Apologies for anyone really hoping for a true "live blog." The spotty wireless can be unreliable in our concrete bunker and there are no easily accessible outlets in the gallery space. Alas, I can post a short update now over lunch to catch you up on the first half of the day.
Most of the morning's discussion was led by Architecture Section Head Michael Cadwell. We began speaking about Toshiko's education from art school to her "immediate acceptance" into the Cooper Union. She told us how she decided to apply for architecture school and went to speak with John Hejduk, then director of Cooper. After a short discussion, she said he took her down to the receptionist's desk and told her, "This girl is in." Interesting story.
From there we began the day's discussion on her body of work. Beginning with her first House on the Gulf of Mexico I, a guest house addition to the original Paul Rudolph project, she explained to us the project's complications and her interest in addition/restoration work. This project, specifically, was for three siblings to come and visit, but each wanted their own house. However, there was no way three separate homes would be built. Instead, Toshiko explained how the design is really three separate spaces all connected by a central, disconnected staircase, which encourages the interaction of the siblings while still giving them their desired privacy. Florida code requires a certain height that living quarters must be above for flooding safety, but Toshiko discussed her move to put the addition 18 inches higher so that the mass of the building hovered in the canopies of the surrounding trees. Thus, allowing the piloti to register with the trunks of the trees as part of the landscape.
Next we discussed her Darwin D. Martin Visitor Center and her adoration for the work of Frank Lloyd Wright. Interestingly, this project was her realization of a contemporary Frank Lloyd Wright had he still been alive today. She discussed a theory that has been passed around that both Mies and Corb looked at the work of Frank Lloyd Wright before making their career defining moves. These lessons, from all three, helped her create a truly contemporary nod to the work of Frank himself. Through the use of glass and innovation in structure, Toshiko was able to construct an intricate reflection on Wright's building characteristics without claiming to speak for the late architect himself.

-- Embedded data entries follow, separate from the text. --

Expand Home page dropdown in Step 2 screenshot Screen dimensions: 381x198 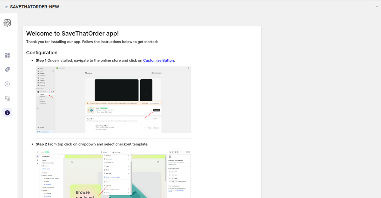(117, 152)
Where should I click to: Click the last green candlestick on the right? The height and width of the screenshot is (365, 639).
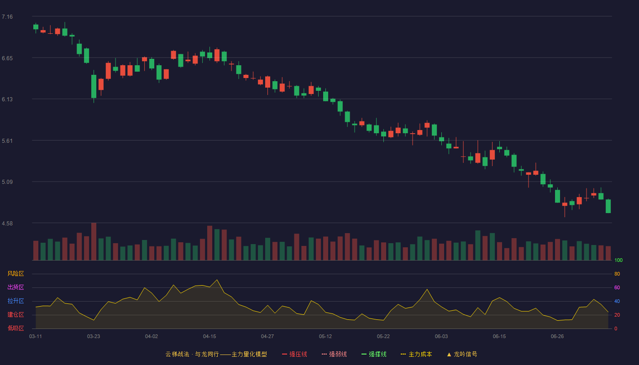(608, 206)
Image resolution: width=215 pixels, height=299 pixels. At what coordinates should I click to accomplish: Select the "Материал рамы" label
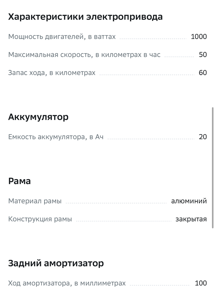pyautogui.click(x=35, y=201)
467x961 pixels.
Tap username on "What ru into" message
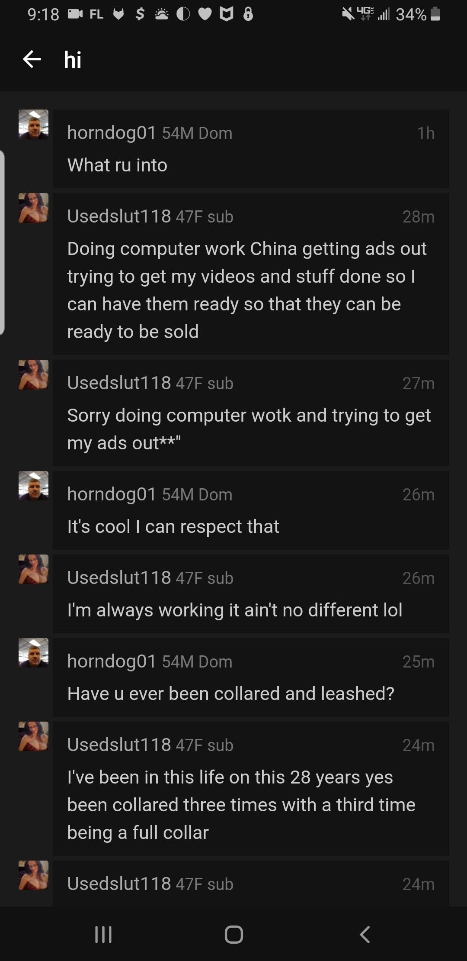(112, 133)
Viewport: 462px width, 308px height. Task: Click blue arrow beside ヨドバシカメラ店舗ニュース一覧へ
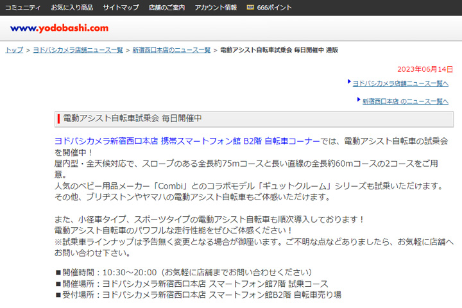tap(349, 82)
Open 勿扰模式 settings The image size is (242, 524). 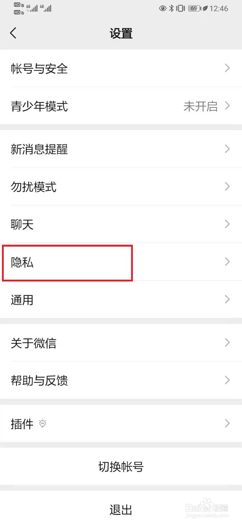click(121, 187)
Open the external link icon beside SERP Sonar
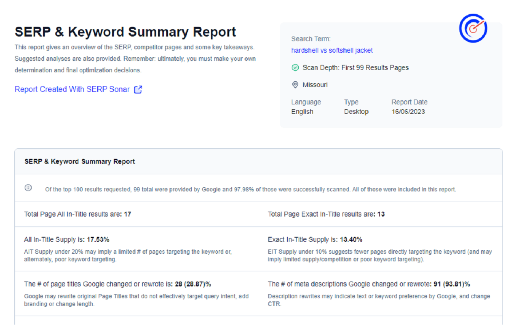Screen dimensions: 519x325 tap(138, 89)
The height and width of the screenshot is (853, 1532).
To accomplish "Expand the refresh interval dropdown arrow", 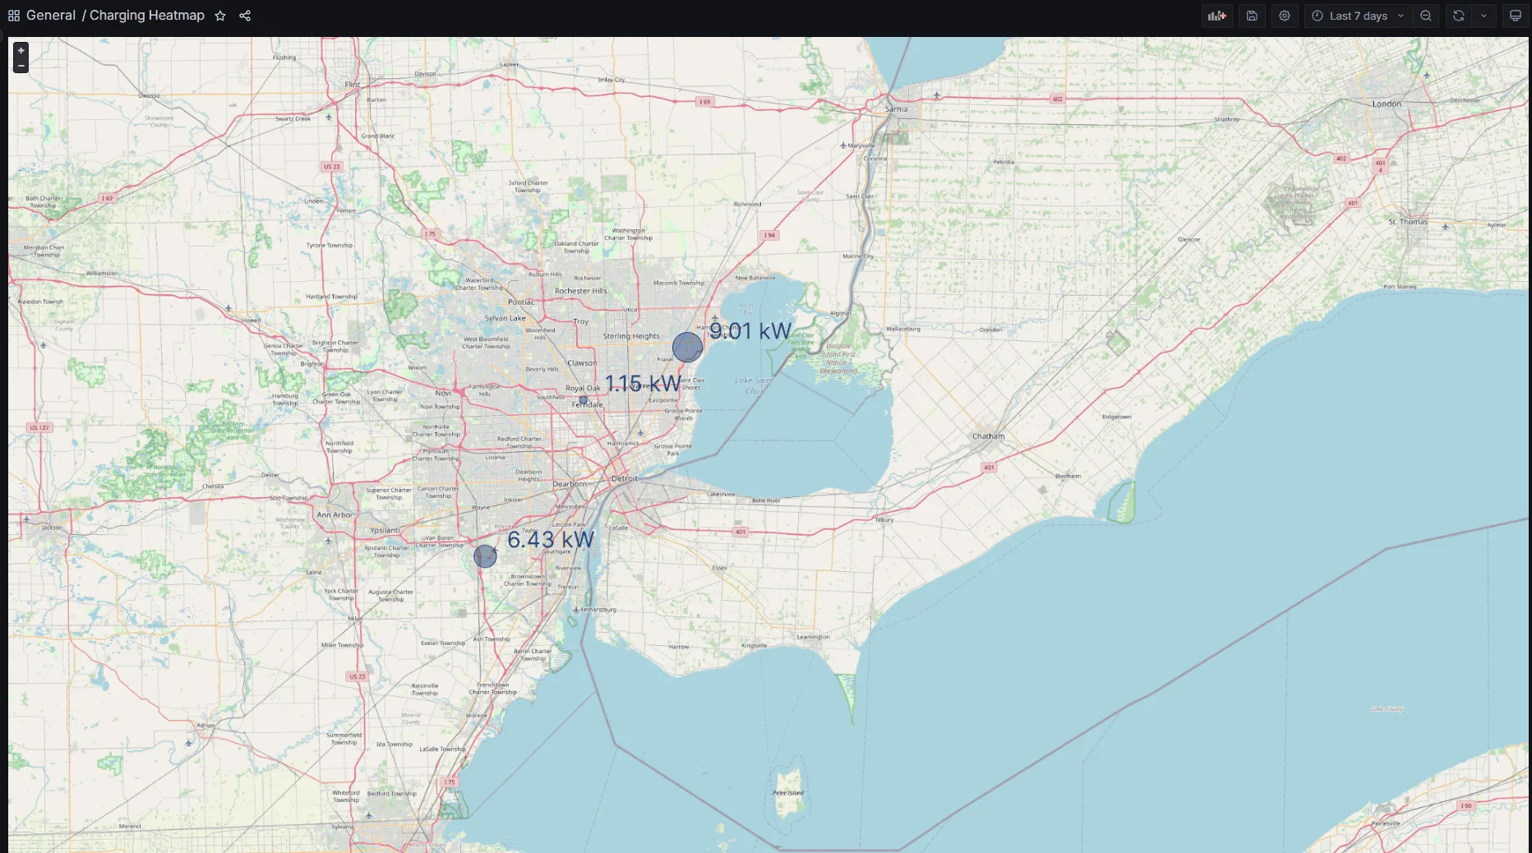I will (x=1484, y=16).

Beyond her projects, we were able to dive into the personal relations that Toshiko has developed with her clients. She discussed the intimacy of residential client relations with a warm sense of humor saying, "It's like you don't want to know where they store their socks in their closet, but you kind of do." She explained that architects have a very distinct power that should not be abused; that we not only create buildings, but we choreograph people's lives. That architecture is not just about the object or artifact left behind, but it's really about the personal relationships forged between the architect and society. These ideas were very reflective of her education under Hejduk, where buildings were characters and where architecture became a sort of cultural machine.
Toshiko is a delightfully warm to speak to and very humble as she began the day with the statement, "I can't believe it. It's like my whole life is unfolding in front of me!" She's been super appreciative of the work we've done to analyze her body of work, and it seems that both parties are learning a lot so far.
I'm interested in finding out some more of the inspirations and ideas behind her buildings, as she's quite the storyteller and has a new story for every project we look at. The only thing I wonder is why she suppresses her expressive drawings that clearly resonate in her architecture. It seems that, coming from her Hejduk education, not so much the process but the expressionistic inspiration of drawing would be shown to extrapolate the narrative of the work. In passing, she mentioned that her drawings are typically for personal reasons, but definitely have an effect on her work. I often feel that the genius of Hejduk wasn't in his actual work, as much as how he got there. The same potential seem to resonate in Toshiko's work as well.